# [CoLab 6](https://eds-217-essential-python.github.io/course-materials/coding-colabs/6b_advanced_data_manipulation.html)

09/10/2024


In [None]:
import pandas as pd
import matplotlib.pyplot as plt
import seaborn as sns

# Load the temperature anomaly dataset
temp_url = "https://bit.ly/monthly_temp"
temp_df = pd.read_csv(temp_url, parse_dates=['Date'])

# Load the CO2 concentration dataset
co2_url = "https://bit.ly/monthly_CO2"
co2_df = pd.read_csv(co2_url, parse_dates=['Date'])

print("Temperature data:")
print(temp_df.head())
print("\nCO2 data:")
print(co2_df.head())


## Task 1: Data Prep

In [None]:
# set date column as index for both dataframes
temp_df.set_index('Date', inplace = True)
print(temp_df.head())

co2_df.set_index('Date', inplace = True)
print(co2_df.head())

In [None]:
# ensure no missing values

temp_df.isnull().sum()
co2_df.isnull().sum()

## Task 2 - Joining Datasets

In [None]:
# merge temp and co2 based on date index
merged_df = pd.merge(temp_df, co2_df, on = 'Date', how = 'inner')
print(merged_df.head())

In [None]:
# handle any missing values introduced by the merge
merged_df.isnull().sum()

In [None]:
# Create some plots showing temperature anomalies and CO2 concentrations over time using pandas built-in plotting functions.
merged_df.plot.line(subplots=True)

## Task 3: Time Series Analysis

In [None]:
# 1. Resample data to annual averages (group by year and aggregate by mean)
# explore data types
# use .apply to access index values

In [None]:
merged_df.head()

In [None]:
# using apply() on an index. use `to_series()` of the index object and then pass that to your apply() command

merged_df.index  # returns an index object. need a series

In [None]:
#merge_df['annual_ave'] = 

In [None]:
# merged_df.index.to_series().apply(function)
# make a new column that pulls the year out of date

#merged_df['year'] = merged_df.index.year

In [None]:
agg_merge = merged_df.groupby(merged_df.index.year).agg({
    'MonthlyAnomaly': 'mean',
    'CO2Concentration': 'mean'})
agg_merge

In [None]:
# Calculate the year-over-year change in temperature anomalies and CO2 concentrations.

agg_merge[['anomaly_change', 'co2_change']] = agg_merge[['MonthlyAnomaly', 'CO2Concentration']].diff()

agg_merge

In [None]:
# Create a scatter plot (use the plt.scatter() function) of annual temperature anomalies vs CO2 concentrations.

#agg_merge.plot.scatter(x = 'anomaly_change', y = 'co2_change')
plt.scatter(x = agg_merge['anomaly_change'], y = agg_merge['co2_change'])
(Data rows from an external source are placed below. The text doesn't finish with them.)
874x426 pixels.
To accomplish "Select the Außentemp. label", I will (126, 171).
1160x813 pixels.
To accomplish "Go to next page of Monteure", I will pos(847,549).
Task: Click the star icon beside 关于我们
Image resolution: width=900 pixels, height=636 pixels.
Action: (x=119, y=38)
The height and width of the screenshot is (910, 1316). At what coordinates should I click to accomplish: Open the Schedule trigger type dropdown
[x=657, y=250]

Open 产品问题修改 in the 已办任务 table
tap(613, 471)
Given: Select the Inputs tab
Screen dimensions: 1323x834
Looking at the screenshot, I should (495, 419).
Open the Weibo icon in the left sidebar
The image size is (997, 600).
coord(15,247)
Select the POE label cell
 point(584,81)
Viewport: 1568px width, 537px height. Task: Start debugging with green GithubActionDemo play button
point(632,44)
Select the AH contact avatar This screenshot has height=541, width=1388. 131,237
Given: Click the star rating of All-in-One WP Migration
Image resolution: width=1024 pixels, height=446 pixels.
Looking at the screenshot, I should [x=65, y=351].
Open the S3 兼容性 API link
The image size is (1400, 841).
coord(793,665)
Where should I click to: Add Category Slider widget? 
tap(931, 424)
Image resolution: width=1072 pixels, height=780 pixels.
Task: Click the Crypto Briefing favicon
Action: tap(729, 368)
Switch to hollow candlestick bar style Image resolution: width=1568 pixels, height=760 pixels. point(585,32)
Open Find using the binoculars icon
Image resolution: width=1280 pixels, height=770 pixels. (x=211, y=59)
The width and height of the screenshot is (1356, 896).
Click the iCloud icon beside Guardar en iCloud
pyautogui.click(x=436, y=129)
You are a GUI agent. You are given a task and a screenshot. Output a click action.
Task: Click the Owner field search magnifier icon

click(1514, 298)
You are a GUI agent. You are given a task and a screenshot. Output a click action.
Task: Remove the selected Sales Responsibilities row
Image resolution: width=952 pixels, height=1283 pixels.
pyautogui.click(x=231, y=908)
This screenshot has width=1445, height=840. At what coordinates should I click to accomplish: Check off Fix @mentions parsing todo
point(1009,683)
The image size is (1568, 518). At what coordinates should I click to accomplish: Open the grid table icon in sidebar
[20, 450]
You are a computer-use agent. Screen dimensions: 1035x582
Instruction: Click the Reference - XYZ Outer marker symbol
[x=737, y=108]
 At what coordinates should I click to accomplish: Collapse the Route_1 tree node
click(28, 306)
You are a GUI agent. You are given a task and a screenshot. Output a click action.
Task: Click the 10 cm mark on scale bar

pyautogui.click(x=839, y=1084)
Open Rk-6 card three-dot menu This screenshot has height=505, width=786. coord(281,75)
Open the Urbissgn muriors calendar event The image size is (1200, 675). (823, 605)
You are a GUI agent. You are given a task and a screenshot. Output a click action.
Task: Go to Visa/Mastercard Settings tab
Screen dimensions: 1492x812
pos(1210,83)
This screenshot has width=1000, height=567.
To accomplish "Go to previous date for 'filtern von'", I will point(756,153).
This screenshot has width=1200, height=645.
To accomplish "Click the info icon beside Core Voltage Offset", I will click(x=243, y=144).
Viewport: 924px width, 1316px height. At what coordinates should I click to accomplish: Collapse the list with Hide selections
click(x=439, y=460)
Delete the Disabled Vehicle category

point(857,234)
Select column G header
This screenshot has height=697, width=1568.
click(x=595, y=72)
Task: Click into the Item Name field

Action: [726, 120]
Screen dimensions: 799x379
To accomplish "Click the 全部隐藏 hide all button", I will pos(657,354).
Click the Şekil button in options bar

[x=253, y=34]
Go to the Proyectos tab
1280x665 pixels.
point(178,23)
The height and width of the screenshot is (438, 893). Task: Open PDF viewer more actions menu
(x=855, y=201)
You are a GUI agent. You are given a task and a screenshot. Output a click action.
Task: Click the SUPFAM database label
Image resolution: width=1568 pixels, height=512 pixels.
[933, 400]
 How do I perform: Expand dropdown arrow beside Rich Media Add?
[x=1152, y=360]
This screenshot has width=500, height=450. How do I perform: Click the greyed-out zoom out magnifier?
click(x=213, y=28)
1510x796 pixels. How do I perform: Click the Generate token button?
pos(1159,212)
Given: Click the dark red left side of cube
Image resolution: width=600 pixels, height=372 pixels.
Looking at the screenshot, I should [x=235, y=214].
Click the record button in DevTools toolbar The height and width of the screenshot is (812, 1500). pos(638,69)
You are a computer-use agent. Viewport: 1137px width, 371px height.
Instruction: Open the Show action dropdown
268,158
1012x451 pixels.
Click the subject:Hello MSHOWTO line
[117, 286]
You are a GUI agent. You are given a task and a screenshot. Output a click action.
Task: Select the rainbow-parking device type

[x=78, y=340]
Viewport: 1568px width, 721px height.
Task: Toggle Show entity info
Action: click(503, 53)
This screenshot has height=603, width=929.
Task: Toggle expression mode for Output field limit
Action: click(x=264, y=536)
## Task 4: Seasonal Analysis

In [None]:
# Create a function to extract the season from a given date 
# (hint: use the date.month attribute and if-elif-else to assign the season in your function).

def season_func(date):
    if (date.month >= 6) & (date.month <= 8):
        return("Summer")
    elif (date.month >= 9) & (date.month <= 11):
        return("Fall")
    elif (date.month == 12) | (date.month <= 2):
        return("Winter")
    elif (date.month >= 3) & (date.month <= 5):
        return("Spring")
    else:
        return("Error")

In [None]:
# Use the function to create a new column called Season

merged_df['Season'] = merged_df.index.to_series().apply(season_func)
merged_df

In [None]:
# Calculate the average temperature anomaly and CO2 concentration for each season.

seasonal_avg = merged_df.groupby('Season').agg({
    'MonthlyAnomaly': 'mean',
    'CO2Concentration': 'mean'
})

seasonal_avg

In [None]:

# Create a box plot using sns.boxplot() showing the dist. of temp anomalies for each season


#sns.boxplot(x = seasonal_avg.index, y=seasonal_avg['MonthlyAnomaly'])
sns.boxplot(x = merged_df['Season'], y=merged_df['MonthlyAnomaly'])